As palavras do demônio deixaram o rapaz inquieto e desconcertado, pois começou a desconfiar, em seu intimo, que a argumentação do diabo poderia ter uma fundamentação lógica e racional acerca do que tinha sido até agora o percurso de sua jornada existencial. O demônio, que sempre se aproveita dos reflexos do coração, fez uma intervenção imediatamente:
- que tal iniciar esse nosso encontro tão deslumbrante com essa sua desconfiança que paira em seu ego existencial tal como pairava o Espírito de Deus sobre a água fluvial?
- que desconfiança? – o rapaz tentou enrolar o diabo.
- não me faça de tolo! – pontuou o demônio.
- você lê pensamentos? – disse, curioso e com ironia, o jovem.
- pensamentos, poesias, Best-sellers, diários e, até mesmo, a Bíblia, testamento de seu Deus.
Atordoado, o rapaz alcançou a garrafa térmica e preparou um cafezinho para si. Desejava ganhar tempo para organizar as idéias a fim de tentar defender-se das artimanhas do demônio. O diabo aproveitou sua disponibilidade e bom gosto:
- o meu café com pouco açúcar, por favor, pois necessito controlar o colesterol. Melhor, eu quero sem açúcar. Ah, e não se preocupe em ganhar tempo comigo, pois darei o tempo suficiente para que você tenha ordenada sua razão. Fique à vontade, pois tenho parte na ação e controle do tempo.

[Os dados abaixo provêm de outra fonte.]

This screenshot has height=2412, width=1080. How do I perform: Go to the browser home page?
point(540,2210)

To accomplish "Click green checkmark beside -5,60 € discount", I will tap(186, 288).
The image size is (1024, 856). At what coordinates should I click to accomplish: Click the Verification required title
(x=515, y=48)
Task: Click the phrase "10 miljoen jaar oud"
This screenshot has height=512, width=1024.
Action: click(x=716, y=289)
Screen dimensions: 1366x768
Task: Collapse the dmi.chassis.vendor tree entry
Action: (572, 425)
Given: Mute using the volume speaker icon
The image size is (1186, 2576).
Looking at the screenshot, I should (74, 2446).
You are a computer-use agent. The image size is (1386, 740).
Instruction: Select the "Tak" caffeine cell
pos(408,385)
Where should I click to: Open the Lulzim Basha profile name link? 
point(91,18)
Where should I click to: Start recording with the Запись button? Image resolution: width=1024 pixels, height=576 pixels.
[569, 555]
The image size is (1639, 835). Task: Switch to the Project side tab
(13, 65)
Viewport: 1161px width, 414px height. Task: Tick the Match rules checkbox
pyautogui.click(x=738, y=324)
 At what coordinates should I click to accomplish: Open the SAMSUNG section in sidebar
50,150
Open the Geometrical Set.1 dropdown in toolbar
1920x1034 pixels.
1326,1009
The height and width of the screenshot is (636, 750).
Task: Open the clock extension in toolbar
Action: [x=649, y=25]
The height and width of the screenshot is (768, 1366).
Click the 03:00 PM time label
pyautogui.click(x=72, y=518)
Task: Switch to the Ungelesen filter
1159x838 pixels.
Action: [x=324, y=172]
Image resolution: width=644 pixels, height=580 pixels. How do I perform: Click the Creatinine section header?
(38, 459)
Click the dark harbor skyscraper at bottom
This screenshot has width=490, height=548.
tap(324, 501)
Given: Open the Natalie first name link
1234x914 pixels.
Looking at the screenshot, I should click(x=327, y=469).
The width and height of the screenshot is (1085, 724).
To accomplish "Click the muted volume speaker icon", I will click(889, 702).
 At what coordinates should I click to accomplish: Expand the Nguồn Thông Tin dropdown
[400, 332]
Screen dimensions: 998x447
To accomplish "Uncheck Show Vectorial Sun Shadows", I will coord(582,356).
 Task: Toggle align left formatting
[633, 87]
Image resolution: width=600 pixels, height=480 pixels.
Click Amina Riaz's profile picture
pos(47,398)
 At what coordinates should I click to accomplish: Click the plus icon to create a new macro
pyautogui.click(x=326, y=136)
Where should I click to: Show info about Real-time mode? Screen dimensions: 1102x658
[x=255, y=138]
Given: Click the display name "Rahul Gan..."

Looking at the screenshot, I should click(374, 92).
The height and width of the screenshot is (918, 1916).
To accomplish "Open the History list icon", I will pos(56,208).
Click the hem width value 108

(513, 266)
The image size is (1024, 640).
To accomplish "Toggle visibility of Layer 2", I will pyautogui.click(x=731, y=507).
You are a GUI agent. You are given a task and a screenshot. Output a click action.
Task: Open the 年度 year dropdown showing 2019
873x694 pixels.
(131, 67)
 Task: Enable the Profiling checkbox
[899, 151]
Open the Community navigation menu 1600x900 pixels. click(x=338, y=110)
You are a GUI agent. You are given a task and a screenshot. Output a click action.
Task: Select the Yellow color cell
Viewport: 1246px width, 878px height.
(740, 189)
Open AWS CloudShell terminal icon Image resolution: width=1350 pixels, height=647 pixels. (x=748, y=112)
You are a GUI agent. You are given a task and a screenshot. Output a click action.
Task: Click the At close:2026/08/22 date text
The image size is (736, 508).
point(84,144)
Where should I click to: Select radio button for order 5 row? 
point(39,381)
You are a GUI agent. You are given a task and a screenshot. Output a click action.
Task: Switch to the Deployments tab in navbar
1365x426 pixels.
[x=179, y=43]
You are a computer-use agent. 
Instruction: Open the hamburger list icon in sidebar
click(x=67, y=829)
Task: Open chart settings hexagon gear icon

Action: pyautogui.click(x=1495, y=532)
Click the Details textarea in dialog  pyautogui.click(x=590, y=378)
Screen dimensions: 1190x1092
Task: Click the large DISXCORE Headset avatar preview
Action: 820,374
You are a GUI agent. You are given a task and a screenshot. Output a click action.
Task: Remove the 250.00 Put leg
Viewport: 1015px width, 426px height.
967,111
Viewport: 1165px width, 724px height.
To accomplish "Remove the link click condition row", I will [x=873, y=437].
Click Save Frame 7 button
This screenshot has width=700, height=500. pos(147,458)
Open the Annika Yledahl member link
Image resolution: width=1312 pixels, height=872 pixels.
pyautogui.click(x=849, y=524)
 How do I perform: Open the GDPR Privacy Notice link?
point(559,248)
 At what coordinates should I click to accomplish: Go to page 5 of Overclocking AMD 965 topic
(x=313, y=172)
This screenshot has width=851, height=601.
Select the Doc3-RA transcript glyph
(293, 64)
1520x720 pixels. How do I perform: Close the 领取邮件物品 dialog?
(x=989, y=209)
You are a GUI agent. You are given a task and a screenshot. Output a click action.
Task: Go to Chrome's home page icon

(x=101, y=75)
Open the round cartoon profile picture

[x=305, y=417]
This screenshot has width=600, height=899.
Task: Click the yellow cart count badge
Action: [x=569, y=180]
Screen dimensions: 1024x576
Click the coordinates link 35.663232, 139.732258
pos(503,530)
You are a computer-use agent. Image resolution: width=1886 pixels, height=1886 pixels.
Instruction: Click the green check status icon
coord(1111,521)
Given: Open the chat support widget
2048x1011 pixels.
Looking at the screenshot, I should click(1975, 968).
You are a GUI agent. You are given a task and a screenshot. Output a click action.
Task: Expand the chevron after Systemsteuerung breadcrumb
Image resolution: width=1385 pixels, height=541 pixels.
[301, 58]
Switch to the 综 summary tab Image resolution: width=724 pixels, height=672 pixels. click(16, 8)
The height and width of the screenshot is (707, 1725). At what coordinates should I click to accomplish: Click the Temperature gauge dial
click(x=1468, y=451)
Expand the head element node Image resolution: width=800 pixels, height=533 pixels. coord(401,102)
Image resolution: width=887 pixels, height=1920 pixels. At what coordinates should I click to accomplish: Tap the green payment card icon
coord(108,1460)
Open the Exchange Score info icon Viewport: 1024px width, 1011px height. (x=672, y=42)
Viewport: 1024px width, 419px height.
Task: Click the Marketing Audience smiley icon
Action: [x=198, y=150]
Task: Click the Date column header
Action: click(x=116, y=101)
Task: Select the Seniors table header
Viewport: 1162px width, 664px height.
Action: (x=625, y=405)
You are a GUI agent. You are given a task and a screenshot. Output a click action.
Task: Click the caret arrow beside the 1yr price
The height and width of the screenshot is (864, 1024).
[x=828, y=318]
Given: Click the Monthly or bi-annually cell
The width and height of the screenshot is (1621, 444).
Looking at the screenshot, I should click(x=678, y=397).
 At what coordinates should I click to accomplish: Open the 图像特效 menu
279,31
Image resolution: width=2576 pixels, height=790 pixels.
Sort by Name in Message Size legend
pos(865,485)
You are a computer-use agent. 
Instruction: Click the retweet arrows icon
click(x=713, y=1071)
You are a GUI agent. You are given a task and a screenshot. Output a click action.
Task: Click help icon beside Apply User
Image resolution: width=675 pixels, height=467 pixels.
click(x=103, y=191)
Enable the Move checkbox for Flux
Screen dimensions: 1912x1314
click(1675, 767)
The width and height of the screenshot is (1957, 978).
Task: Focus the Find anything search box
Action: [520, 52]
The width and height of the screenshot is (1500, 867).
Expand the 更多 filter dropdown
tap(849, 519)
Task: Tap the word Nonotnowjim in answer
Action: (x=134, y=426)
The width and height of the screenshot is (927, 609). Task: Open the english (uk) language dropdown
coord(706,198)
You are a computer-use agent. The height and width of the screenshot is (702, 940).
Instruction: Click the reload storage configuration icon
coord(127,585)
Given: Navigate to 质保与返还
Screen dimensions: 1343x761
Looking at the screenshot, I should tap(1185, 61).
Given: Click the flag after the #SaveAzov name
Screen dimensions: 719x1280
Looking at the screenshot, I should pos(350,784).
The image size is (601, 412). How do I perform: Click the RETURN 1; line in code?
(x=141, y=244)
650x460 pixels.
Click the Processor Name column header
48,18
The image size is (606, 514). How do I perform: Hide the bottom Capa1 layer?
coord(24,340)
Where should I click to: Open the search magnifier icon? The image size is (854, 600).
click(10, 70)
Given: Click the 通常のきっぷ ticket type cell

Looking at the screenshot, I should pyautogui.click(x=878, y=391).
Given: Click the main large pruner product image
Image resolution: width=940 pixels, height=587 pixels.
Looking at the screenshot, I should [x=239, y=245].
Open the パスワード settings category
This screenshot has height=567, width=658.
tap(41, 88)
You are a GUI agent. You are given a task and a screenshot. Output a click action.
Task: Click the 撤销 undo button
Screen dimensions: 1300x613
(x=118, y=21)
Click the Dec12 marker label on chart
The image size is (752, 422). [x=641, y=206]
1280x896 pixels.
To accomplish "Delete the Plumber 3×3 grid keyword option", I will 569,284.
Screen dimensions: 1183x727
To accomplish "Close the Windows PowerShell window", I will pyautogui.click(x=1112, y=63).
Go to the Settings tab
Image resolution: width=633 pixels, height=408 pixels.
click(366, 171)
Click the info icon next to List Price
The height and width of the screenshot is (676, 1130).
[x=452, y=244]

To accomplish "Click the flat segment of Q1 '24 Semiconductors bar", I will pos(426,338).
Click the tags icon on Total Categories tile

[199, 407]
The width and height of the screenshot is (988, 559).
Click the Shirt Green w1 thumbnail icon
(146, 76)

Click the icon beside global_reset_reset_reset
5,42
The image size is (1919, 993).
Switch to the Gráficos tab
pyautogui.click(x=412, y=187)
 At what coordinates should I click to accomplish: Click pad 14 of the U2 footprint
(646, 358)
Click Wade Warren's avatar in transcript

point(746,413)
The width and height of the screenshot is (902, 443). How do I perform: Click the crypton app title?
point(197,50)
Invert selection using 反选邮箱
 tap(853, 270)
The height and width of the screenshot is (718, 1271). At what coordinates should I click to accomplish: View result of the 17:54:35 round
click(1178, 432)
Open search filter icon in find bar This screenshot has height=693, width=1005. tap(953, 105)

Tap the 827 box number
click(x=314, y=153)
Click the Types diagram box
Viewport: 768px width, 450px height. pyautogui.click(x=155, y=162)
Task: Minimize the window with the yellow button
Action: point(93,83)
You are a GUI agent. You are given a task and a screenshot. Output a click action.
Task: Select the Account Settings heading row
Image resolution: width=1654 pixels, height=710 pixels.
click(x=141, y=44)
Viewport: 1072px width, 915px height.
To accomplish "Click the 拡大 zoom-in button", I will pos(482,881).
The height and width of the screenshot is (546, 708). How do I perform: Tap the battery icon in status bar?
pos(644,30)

Era real, estava ali; não havia como negar sua presença e existência. A imagem de demônio que havia construído era um ser insuportável de se relacionar ou aproximar-se. Entretanto, ele aparentava simpatia, apesar de sua ironia. Talvez, ele devesse se levantar e sair como se não tivesse acontecido nada. Porém, se sua vida realmente era o que o demônio afirmava ser, saindo dali não poderia resolver isso a limpo. O diabo continuaria a ser o seu Senhor, de forma discreta e proveitosa para ele mesmo. O rapaz pensava em atitudes simples como a forma de olhar as pessoas, o carinho interessado, a caridade egocêntrica, o amor maquiado. Veio em sua mente uma leve reflexão sobre o ser ali na sua presença. As pessoas pregavam sua existência como o ser visível, destruidor de vidas, arruinador de felicidades, enfim, quando tudo está mal é porque o demônio tem as rédeas da carruagem. Porém, ninguém quase não levava a sério quando tudo parece está bem, desconfiar de que este bem é as trevas em forma de luz. Bom exemplo disso era o momento presente, pois ele mesmo se sentia feliz e realizado em sua busca de Deus e, no entanto, era sem consistência e enganosa. “Transformar o negativo e o medo em possibilidade de ser melhor; debilidades são setas a nos indicar nossos pontos de crescimento e plenitude”. Ouvira alguém proclamar e guardara para si estas palavras. Se nada é por acaso e tudo tem um porquê, precisava confrontar este trecho do caminho, mais precisamente, do seu andar.